Top of Extracted material

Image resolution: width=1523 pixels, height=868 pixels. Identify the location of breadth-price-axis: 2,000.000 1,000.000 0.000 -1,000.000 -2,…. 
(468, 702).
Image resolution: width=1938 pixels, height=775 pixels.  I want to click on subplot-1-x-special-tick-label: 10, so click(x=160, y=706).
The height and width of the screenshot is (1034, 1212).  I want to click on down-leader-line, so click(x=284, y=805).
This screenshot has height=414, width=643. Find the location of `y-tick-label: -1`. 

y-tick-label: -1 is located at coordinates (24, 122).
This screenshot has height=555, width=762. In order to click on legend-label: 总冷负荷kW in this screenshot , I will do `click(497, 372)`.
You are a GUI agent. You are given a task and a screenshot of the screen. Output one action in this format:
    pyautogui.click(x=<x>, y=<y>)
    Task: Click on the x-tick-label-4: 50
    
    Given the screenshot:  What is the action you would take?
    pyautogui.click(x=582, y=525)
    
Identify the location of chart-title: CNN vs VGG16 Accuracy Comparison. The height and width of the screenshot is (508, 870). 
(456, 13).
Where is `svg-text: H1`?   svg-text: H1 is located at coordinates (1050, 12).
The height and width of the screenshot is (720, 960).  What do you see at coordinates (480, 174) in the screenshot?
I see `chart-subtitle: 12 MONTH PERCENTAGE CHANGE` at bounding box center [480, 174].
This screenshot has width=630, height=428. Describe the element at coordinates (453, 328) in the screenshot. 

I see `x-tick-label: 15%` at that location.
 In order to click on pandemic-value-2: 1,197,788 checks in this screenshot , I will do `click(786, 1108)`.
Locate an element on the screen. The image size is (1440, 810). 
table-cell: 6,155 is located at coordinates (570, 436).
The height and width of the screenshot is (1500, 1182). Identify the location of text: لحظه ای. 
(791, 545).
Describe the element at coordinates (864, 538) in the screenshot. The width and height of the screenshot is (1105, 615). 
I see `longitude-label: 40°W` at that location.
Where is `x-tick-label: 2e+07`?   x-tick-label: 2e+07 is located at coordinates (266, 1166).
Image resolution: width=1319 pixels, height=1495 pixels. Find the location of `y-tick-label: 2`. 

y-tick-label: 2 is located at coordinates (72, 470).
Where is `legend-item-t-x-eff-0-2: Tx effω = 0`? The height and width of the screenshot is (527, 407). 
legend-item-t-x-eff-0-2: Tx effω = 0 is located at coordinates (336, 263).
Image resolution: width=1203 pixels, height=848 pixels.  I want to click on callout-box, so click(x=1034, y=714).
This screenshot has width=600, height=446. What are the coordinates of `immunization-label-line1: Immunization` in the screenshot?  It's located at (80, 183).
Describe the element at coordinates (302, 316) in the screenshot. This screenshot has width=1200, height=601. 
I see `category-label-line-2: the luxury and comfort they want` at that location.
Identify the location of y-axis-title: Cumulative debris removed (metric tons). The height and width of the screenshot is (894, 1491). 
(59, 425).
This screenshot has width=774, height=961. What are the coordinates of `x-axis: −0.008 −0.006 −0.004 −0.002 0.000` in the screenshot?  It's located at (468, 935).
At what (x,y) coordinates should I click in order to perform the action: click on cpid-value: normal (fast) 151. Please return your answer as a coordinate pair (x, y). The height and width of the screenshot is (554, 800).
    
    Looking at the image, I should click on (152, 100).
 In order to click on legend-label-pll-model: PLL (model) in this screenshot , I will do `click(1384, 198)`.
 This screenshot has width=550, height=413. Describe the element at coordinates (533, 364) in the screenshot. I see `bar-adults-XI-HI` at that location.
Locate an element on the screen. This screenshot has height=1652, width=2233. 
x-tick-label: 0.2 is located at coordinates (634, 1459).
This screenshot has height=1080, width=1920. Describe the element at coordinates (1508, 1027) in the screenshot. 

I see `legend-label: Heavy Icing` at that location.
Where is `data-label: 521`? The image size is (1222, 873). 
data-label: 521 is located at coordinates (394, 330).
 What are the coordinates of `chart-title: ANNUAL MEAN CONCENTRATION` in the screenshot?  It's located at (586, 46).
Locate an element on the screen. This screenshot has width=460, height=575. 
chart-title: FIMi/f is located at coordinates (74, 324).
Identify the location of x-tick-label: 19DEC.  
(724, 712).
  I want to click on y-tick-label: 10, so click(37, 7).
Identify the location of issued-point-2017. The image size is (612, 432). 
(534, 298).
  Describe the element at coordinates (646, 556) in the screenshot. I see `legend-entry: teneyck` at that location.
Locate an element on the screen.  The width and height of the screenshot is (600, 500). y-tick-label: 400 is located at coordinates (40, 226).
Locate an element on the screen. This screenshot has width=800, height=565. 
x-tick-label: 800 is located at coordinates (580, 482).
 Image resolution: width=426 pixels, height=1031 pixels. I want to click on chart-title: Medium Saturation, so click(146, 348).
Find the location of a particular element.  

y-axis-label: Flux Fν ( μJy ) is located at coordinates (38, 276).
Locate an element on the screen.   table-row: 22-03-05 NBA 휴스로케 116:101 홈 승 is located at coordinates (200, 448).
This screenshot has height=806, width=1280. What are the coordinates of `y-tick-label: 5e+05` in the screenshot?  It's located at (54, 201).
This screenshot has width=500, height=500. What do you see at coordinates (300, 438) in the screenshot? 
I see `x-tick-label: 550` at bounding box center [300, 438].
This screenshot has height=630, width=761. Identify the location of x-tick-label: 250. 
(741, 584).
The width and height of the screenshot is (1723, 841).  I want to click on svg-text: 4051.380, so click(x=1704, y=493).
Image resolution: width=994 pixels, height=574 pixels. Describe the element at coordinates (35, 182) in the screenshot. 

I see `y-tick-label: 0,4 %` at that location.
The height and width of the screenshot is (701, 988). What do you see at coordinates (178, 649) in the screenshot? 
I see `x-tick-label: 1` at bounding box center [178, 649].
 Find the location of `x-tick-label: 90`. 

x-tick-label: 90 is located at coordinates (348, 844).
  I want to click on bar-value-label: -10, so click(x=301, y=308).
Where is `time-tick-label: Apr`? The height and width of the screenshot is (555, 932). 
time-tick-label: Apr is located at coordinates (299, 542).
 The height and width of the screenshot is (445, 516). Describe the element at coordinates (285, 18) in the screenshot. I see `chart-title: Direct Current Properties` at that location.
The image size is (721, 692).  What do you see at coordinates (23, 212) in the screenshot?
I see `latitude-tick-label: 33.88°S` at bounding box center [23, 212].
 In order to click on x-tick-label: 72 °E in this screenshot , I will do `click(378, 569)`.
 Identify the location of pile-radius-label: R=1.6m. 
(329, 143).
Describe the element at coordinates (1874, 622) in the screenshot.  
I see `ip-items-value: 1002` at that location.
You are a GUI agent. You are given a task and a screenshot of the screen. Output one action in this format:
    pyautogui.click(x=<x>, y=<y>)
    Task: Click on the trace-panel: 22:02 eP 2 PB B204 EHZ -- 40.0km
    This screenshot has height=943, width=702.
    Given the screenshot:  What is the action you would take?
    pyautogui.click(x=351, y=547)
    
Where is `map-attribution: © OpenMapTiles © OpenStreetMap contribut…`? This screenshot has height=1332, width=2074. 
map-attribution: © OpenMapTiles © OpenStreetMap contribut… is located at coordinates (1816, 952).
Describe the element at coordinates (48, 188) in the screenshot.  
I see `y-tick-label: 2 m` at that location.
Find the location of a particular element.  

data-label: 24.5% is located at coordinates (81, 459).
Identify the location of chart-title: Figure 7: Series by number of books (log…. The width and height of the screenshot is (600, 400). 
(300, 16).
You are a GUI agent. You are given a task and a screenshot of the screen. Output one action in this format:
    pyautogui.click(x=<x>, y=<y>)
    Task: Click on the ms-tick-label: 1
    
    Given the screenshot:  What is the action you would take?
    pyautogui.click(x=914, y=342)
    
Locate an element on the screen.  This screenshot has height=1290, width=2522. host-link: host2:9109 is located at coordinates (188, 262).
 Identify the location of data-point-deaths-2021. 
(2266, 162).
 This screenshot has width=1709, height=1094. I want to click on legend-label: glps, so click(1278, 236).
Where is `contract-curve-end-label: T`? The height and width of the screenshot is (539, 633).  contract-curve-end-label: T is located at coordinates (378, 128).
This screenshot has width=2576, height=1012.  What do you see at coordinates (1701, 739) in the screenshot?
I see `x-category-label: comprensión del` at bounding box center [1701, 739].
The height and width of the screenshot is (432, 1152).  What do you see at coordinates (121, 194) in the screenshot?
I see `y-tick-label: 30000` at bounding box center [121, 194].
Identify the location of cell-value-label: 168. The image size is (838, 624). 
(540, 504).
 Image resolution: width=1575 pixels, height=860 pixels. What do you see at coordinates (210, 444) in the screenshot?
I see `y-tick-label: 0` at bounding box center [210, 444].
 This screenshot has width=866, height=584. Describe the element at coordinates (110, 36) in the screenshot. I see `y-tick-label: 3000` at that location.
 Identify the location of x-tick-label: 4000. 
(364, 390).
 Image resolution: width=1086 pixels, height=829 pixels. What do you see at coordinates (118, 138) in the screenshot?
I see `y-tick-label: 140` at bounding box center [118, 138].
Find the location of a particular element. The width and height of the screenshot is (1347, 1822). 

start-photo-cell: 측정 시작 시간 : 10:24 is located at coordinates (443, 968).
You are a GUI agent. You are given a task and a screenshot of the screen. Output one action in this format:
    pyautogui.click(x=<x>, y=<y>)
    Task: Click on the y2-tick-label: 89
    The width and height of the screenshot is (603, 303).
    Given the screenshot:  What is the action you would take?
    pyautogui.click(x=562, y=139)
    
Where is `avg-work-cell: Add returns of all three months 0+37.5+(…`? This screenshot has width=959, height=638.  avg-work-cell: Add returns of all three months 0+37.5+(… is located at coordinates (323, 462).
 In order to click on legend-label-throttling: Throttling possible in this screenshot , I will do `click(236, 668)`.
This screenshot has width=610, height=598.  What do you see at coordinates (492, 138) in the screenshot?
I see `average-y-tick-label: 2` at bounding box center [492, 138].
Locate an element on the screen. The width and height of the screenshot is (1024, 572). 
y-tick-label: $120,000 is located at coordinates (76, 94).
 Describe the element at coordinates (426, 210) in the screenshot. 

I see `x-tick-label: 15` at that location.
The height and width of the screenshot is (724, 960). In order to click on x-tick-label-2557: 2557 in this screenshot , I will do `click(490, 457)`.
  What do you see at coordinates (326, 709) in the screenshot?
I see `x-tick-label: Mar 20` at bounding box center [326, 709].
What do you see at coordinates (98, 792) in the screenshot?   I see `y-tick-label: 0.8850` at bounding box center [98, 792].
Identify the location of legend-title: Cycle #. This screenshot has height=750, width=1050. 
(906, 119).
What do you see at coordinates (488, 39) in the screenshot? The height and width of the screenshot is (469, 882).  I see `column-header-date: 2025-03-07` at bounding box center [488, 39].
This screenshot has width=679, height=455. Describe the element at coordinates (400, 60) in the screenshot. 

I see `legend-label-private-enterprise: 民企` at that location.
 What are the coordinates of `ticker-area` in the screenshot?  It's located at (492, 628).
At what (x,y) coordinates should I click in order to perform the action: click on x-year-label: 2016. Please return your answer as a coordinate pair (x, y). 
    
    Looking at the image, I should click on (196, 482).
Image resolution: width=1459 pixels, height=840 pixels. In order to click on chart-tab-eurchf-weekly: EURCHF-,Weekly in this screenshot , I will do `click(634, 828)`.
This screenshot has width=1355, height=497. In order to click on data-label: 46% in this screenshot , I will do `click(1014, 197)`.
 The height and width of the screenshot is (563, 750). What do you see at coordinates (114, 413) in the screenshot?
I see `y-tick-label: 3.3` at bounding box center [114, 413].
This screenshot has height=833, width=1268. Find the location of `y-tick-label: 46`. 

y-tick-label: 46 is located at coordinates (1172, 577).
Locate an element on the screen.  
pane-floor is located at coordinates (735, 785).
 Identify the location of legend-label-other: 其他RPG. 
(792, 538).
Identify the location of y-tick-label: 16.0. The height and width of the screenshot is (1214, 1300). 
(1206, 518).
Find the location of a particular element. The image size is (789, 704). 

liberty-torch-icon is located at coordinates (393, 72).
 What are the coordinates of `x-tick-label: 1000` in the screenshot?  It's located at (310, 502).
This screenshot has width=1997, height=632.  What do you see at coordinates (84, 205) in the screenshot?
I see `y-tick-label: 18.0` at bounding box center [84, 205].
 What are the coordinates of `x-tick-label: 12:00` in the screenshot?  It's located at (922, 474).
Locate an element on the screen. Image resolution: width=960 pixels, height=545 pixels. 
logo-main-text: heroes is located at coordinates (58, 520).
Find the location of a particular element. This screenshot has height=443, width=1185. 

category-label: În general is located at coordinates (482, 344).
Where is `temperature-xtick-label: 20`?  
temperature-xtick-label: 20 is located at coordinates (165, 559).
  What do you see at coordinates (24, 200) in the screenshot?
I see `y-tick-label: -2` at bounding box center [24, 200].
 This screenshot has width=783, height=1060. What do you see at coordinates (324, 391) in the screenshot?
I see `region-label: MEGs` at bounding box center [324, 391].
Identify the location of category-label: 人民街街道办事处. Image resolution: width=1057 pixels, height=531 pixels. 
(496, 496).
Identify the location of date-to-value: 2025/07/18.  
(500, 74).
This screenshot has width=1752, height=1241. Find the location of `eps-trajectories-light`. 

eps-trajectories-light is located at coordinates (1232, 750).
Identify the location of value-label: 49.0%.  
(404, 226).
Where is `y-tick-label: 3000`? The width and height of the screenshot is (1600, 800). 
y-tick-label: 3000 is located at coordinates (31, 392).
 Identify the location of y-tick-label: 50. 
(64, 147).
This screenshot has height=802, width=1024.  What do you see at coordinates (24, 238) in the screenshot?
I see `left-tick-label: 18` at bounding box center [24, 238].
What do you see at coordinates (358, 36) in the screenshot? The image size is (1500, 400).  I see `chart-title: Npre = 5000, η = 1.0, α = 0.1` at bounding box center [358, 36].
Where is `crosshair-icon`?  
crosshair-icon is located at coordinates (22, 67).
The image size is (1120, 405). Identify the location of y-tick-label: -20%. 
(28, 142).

Bottom of Extracted material

Work order: Copy out the entries from the line with "Identify the location of x-tick-label: 19DEC." up to and including the line with "center [300, 438].", keeping every line exactly the same.

Written response:
Identify the location of x-tick-label: 19DEC.  
(724, 712).
  I want to click on y-tick-label: 10, so click(37, 7).
Identify the location of issued-point-2017. The image size is (612, 432). 
(534, 298).
  Describe the element at coordinates (646, 556) in the screenshot. I see `legend-entry: teneyck` at that location.
Locate an element on the screen.  The width and height of the screenshot is (600, 500). y-tick-label: 400 is located at coordinates (40, 226).
Locate an element on the screen. This screenshot has width=800, height=565. 
x-tick-label: 800 is located at coordinates (580, 482).
 Image resolution: width=426 pixels, height=1031 pixels. I want to click on chart-title: Medium Saturation, so click(146, 348).
Find the location of a particular element.  

y-axis-label: Flux Fν ( μJy ) is located at coordinates (38, 276).
Locate an element on the screen.   table-row: 22-03-05 NBA 휴스로케 116:101 홈 승 is located at coordinates (200, 448).
This screenshot has height=806, width=1280. What are the coordinates of `y-tick-label: 5e+05` in the screenshot?  It's located at (54, 201).
This screenshot has width=500, height=500. What do you see at coordinates (300, 438) in the screenshot? 
I see `x-tick-label: 550` at bounding box center [300, 438].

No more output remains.